** BEGIN Listed entries **

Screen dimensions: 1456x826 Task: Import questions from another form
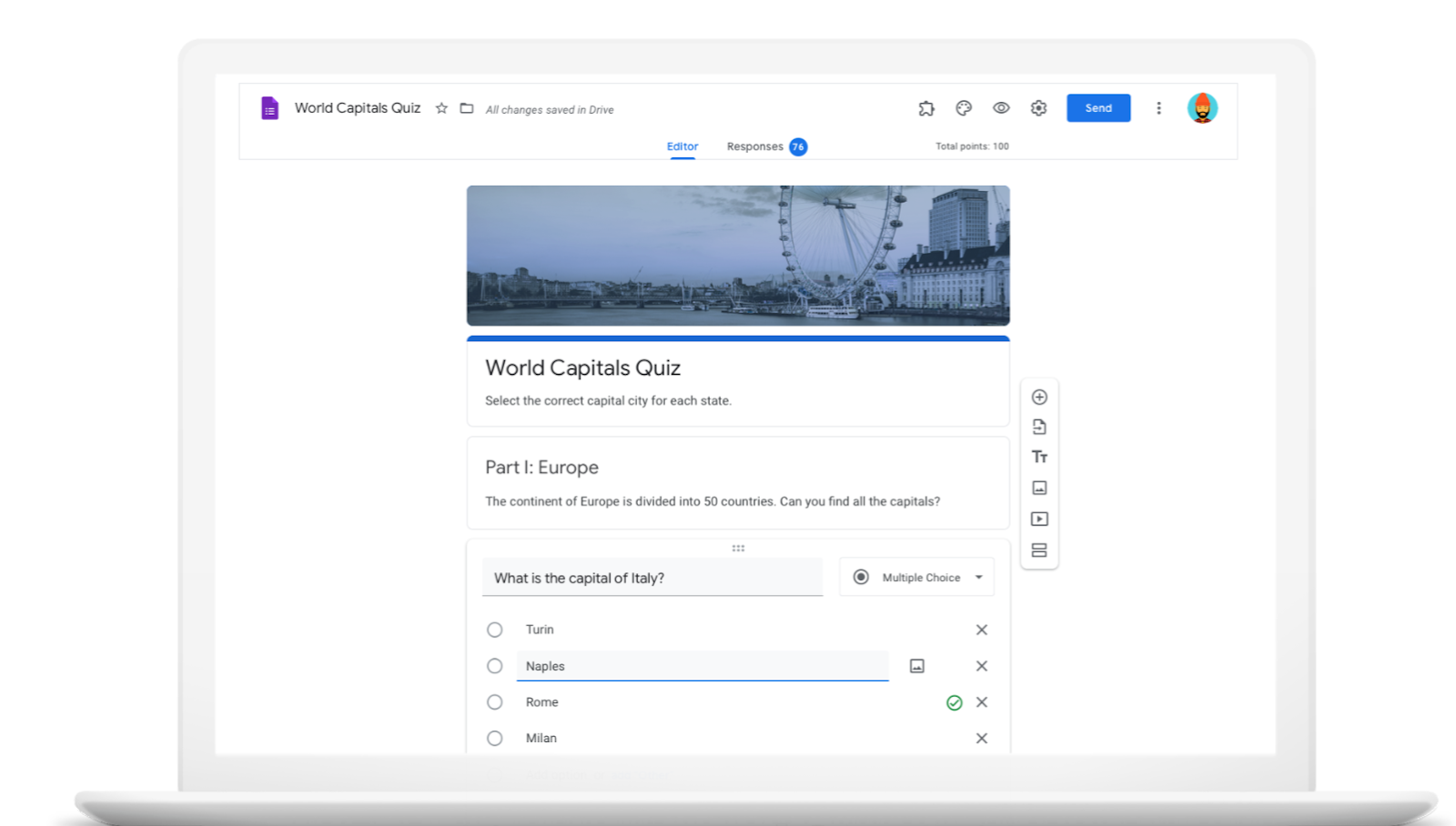1039,427
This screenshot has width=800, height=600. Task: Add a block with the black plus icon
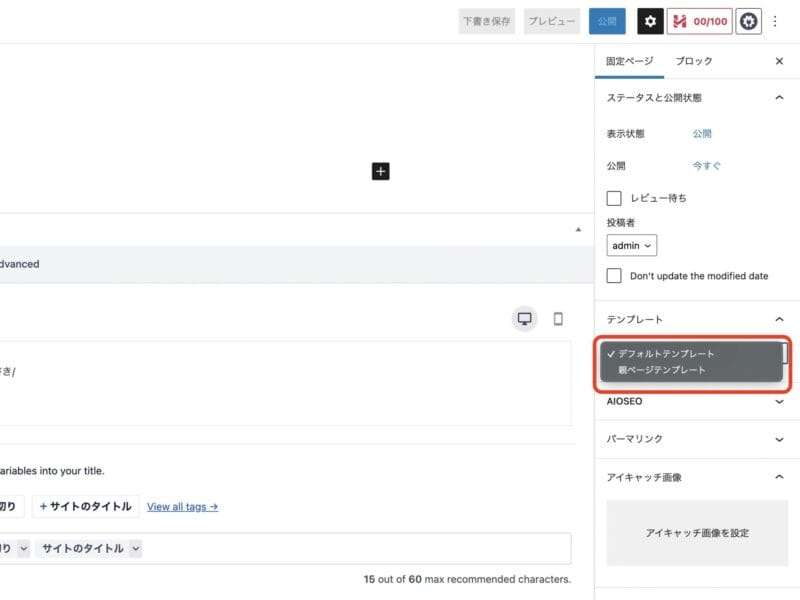point(380,171)
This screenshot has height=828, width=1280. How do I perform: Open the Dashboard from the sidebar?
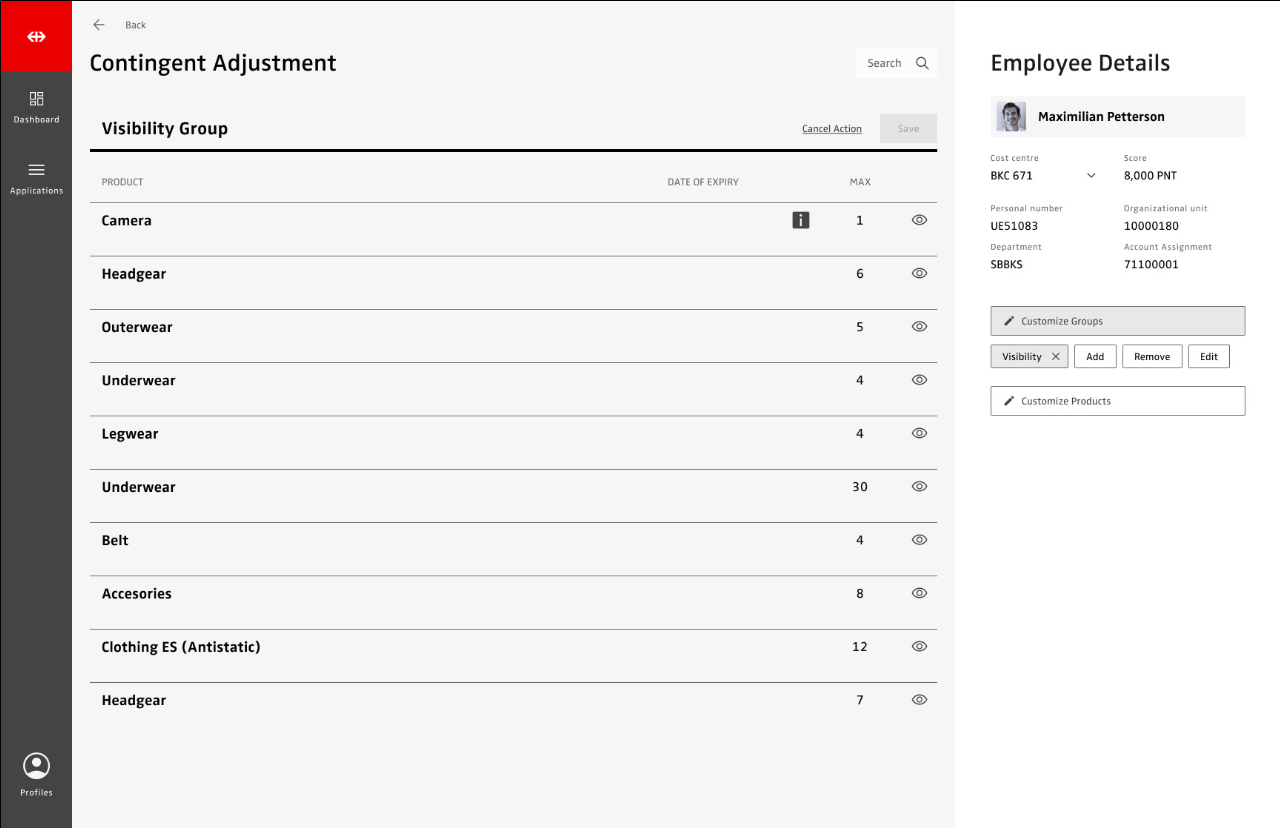point(36,107)
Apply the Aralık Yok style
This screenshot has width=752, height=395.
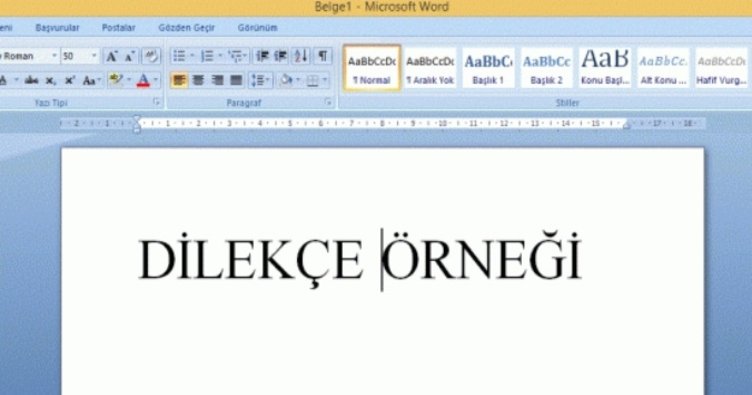point(430,68)
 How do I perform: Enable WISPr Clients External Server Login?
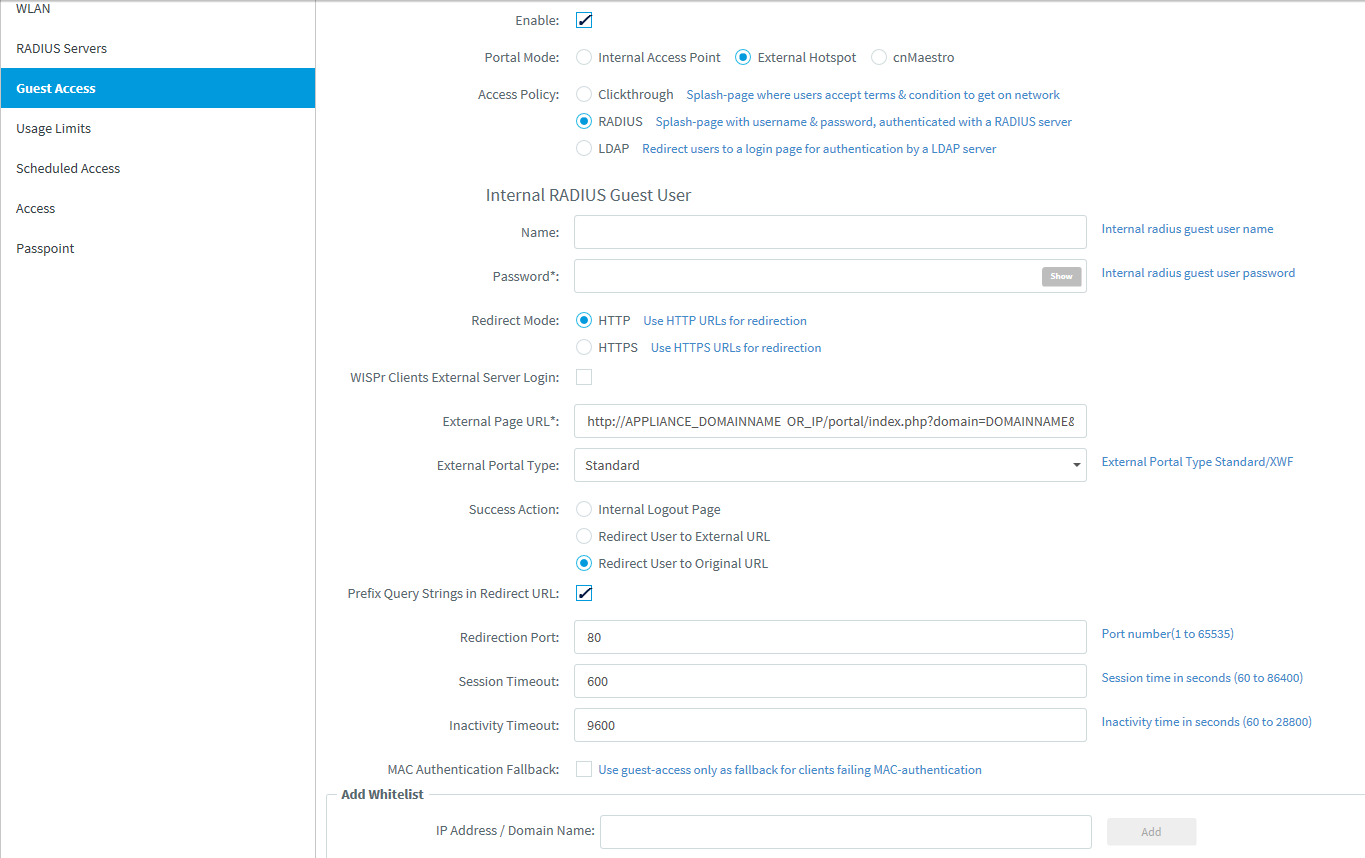(x=584, y=377)
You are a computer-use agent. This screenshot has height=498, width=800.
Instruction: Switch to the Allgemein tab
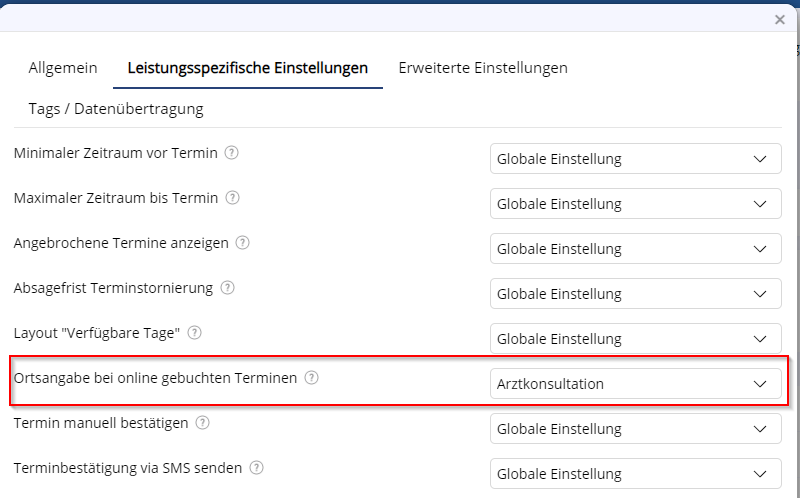(63, 68)
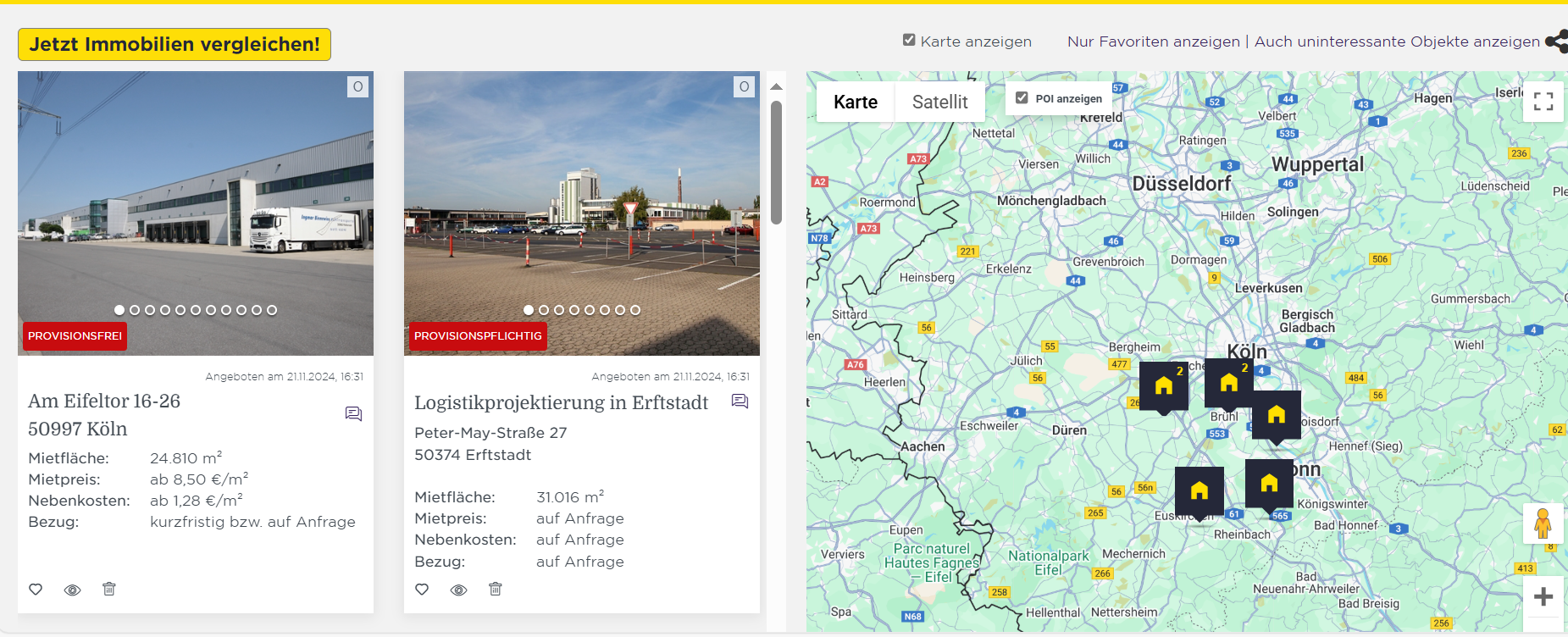Click the heart favorite icon for Am Eifeltor listing
This screenshot has height=637, width=1568.
coord(36,590)
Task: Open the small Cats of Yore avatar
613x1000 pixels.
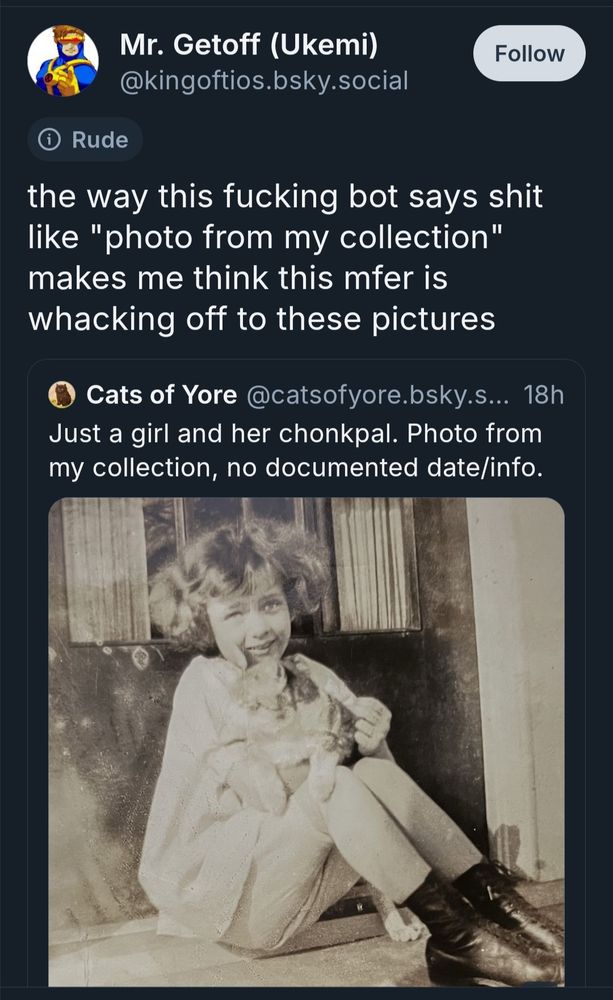Action: coord(62,395)
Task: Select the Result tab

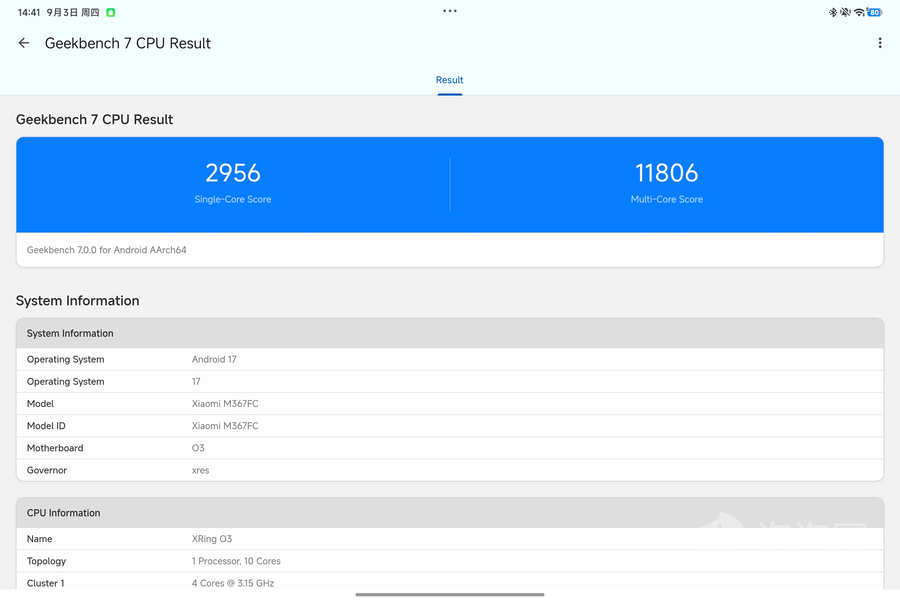Action: click(x=449, y=80)
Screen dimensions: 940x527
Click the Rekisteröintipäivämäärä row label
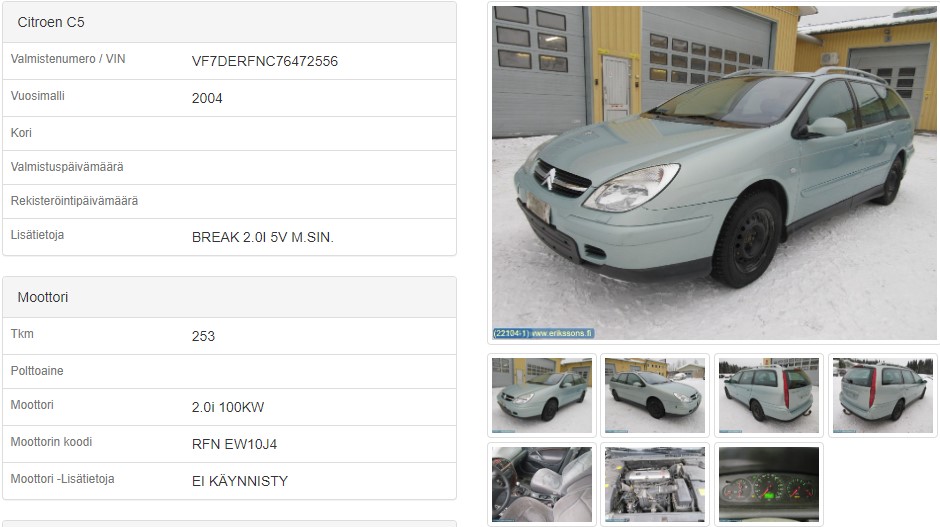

** END Listed entries **

What you have to do: Render the lines of these records as a JSON list of strings, one string per line, with blank lines omitted. Leave the pictures out of the answer.

Right answer:
[
  "Screen dimensions: 1456x826 Task: Import questions from another form",
  "1039,427",
  "This screenshot has width=800, height=600. Task: Add a block with the black plus icon",
  "point(380,171)",
  "This screenshot has height=828, width=1280. How do I perform: Open the Dashboard from the sidebar?",
  "point(36,107)",
  "Apply the Aralık Yok style",
  "This screenshot has width=752, height=395.",
  "point(430,68)",
  " How do I perform: Enable WISPr Clients External Server Login?",
  "(x=584, y=377)",
  "You are a computer-use agent. This screenshot has height=498, width=800.",
  "Instruction: Switch to the Allgemein tab",
  "(63, 68)",
  "Click the heart favorite icon for Am Eifeltor listing",
  "This screenshot has height=637, width=1568.",
  "coord(36,590)",
  "Task: Open the small Cats of Yore avatar",
  "613x1000 pixels.",
  "Action: coord(62,395)",
  "Task: Select the Result tab",
  "Action: click(x=449, y=80)",
  "Screen dimensions: 940x527",
  "Click the Rekisteröintipäivämäärä row label"
]